Schoonste zonlicht dat ooit verscheen,

Welk een vreugde voor gansch Atheen,

975Voor den vreemdeling, voor elkeen,

Ging slechts Kléon te gronde!

Maar er zijn ouderen van jaar,

Die hem helpen, alsof ’t hier waar

Altijd een Dertigprocesbazaar—

980Ons bestrijden—’t is zonde!

Want hij zorgt, dus zeurt men wat,

Dat Atheen twee dingen bevat, [80]

Die onmisbaar zijn in een stad:

’n Lepel is ’t, en een stamper....

(Tweede helft)

985Hoort nu Kléon’s muziekbedrog:

Wat vertelt ons de jeugd, die toch

Met hem op school ging, toen hij nog

Was een kleine slampamper?

Dat hij eeuwig en altijd maar

990Streek op één en dezelfde snaar,

Of geen andere toon er waar’,

Zonder andre talenten—

Tot zijn leeraar, te goeder stond’,

Hem als onleerzaam naar huis toe zond,

995Daar er voor hem geen klank bestond,

Dan het gerol van centen!

[Inhoud]

Achttiende tooneel.

Volk, Paphlagoniër, Worstverkooper, Koor.

Paphlagoniër

(met orakelrollen).

Kijk nu ereis hier! en ’k breng ze nog niet allemaal.

Worstverkooper

(met een nog grooter pak)

Ik word er wee van! en ik breng ze niet allemaal.

Volk.

Wat is dat?

Paphlagoniër.

Wat is dat? Orakels!

[81]

Volk.

Wat is dat? Orakels! Zijn dat z’alle?

Paphlagoniër.

Wat is dat? Orakels! Zijn dat z’alle? Wat vraag je toch?

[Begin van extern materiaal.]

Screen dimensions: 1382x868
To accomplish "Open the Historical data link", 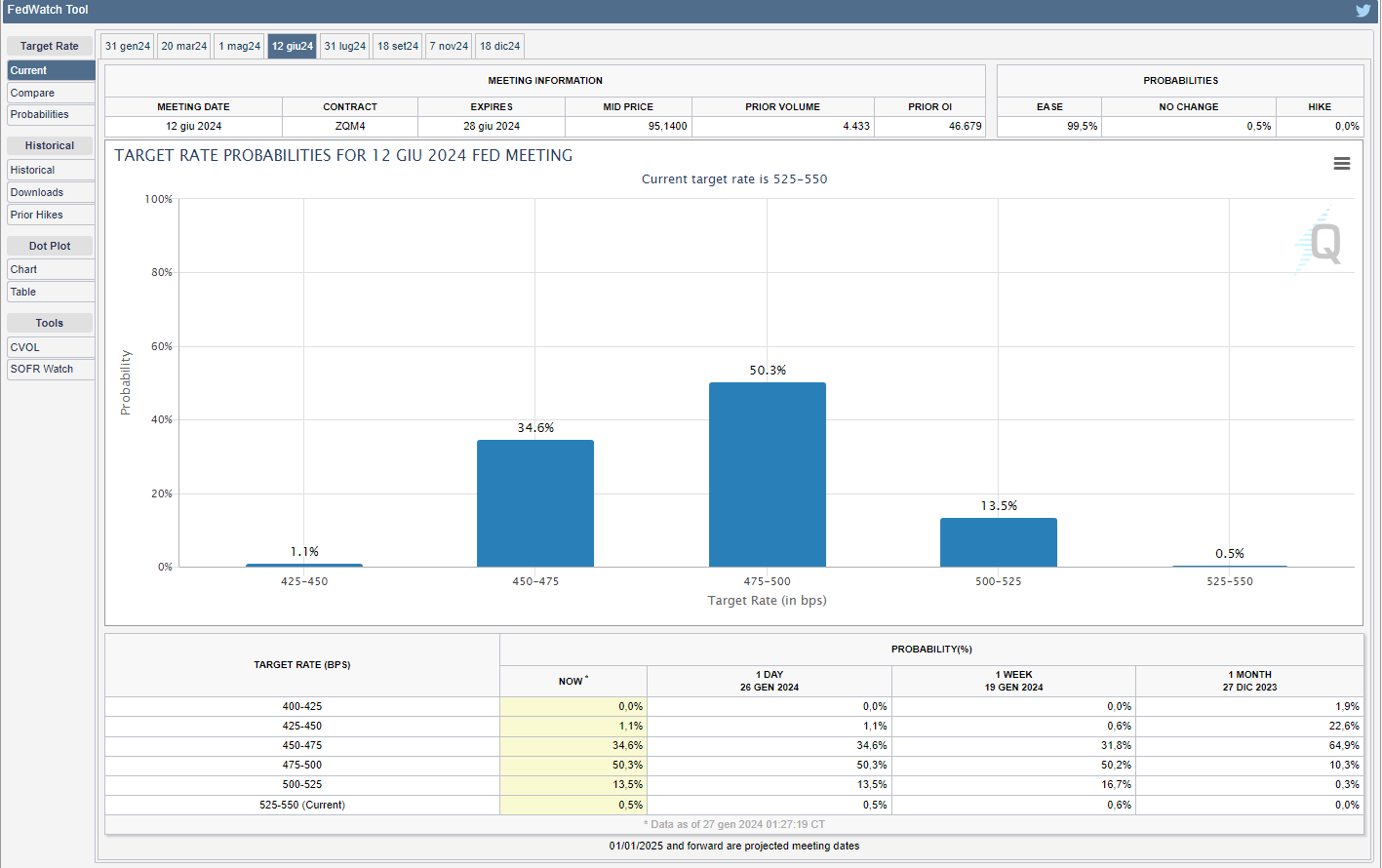I will (51, 170).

1000Ik heb, bij Zeus, nog thuis een heele kist er van.

Worstverkooper.

En ik heb nog twee huurhuizen en een zolder vol.

Volk.

Laat kijken, van wie zouden deze orakels zijn?

Paphlagoniër.

De mijne zijn van Bakis.

Volk.

De mijne zijn van Bakis. En de uwe, van wie?

Worstverkooper.

Van Glanis, die een oudere broêr van Bakis was.

Volk.

1005Wat staat er in?

Paphlagoniër.

Wat staat er in? Ze handlen van Pylos, van Atheen,

Van u, van mij, ja over alles en nog veel meer.

Volk.

En die van u?

Worstverkooper.

En die van u? O, over Athene en linzenbrei,

Over de Spartanen, over een nieuwe makreelensoort,

Over de valsche broodafwegers op de markt,

1010Over jou, over mij—verrekken mag die kerel daar!

[82]

Volk.

Komaan, leest allebei nu je orakels op,

Ook dat over mij, waarin ik zoo’n behagen schep,

Dat ik „een aadlaar in de wolken” worden zal.

Paphlagoniër.

Zoo luister en verleen mij een aandachtig oor.

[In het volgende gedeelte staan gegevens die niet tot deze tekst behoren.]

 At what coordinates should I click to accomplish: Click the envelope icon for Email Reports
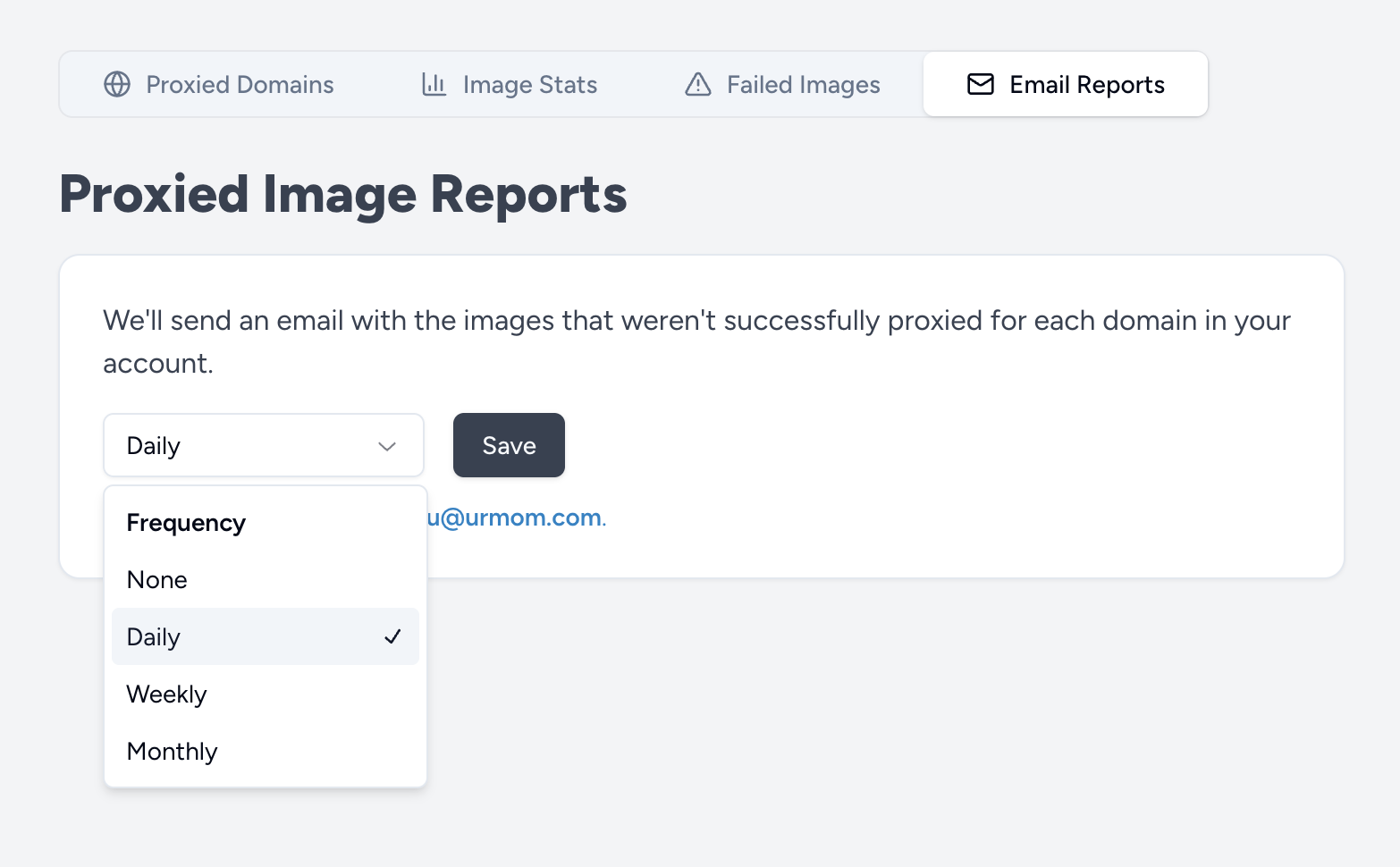[x=981, y=84]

1015„Zoon van Erechtheus, let op den weg van uw woord, dat Apollo

„Riep uit het duistere hol, omsloten door eervollen drievoet,

„Red mij den hond, zoo beval hij, met snijdende tanden gewapend,

„Die vóór u met dreigenden muil en verschrikkelijk buldrend

„Loon aan u geeft, en zoodra hij dat niet doet gaat hij te gronde.

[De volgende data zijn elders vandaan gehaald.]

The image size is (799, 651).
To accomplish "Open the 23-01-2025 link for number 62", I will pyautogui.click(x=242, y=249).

1020„Want uit haat tegen hem hoort men vele raven al krassen.”

Volk.

Wat dat beteekent vat ik, bij Demeter, niet.

Wat heeft Erechtheus met een hond en een raaf te doen?

Paphlagoniër.

Ik ben de hond, want ik ben degeen die voor u blaft.

Apol beveelt u mij te redden, mij, den hond.

Worstverkooper.

1025Niet dàt zegt het orakel, maar wèl dat de hond

Aan uwe orakels knabbelt als aan tarwemeel,

In mijn orakels staat het rechte over dien hond.

[83]

Volk.

Leg dat eens uit, ik neem een steen vast in mijn hand,

Als somtijds die orakelhond mij bijten wil.

Worstverkooper.

1030„Zoon van Erechtheus, let op hond Kerberos, zielenverkooper,

„Die u vleit met zijn staart, en die u beloert bij uw maaltijd,

„Die, zoodra gij kijkt op zij, terstond al uw eten verorbert.

„Die op de wijze der honden maar altijd staat voor de keuken,

„En die des nachts alle schotels en ook alle—eilanden aflikt.”

Volk.

1035Die Glanis spreekt, bij Poseidon, een veel beter taal.

Paphlagoniër.

Hoor eerst, mijn beste, wat ìk heb, en oordeel dan:

„Daar is een vrouw, die een leeuw zal baren in ’t heilig Athene,

„Die tot heil van het volk met vele muggen zal vechten.

„En zijn welpen beschut. Dien leeuw moet gij u bewaren,

1040„Binnen uw muren van hout en binnen uw torens van ijzer.”

Begrijpt gij dit?

Volk.

Begrijpt gij dit? Ik snap er niets van, bij Apol.

[84]

Paphlagoniër.

De god beveelt u duidelijk dat gij mij redt,

Want ik ben toch de leeuw die u beschermen moet.

Volk.

Je bent eer een Tegenleeuw, als ik je zoo noemen mag.

Worstverkooper.

1045Opzettelijk verzwijgt hij één ding van de spreuk,

Met ijzer heeft hij den muur bedoeld, en boeien ook,

Waardoor Apollo uwe redding mooglijk acht.

Volk.

Hoe heeft de godheid dat bedoeld?

Worstverkooper.

Hoe heeft de godheid dat bedoeld? Hij geeft bevel

Dat gij hem in vijfdubbele boeien binden zult.

Volk.

1050Het schijnt mij toe dat dit orakel wordt vervuld.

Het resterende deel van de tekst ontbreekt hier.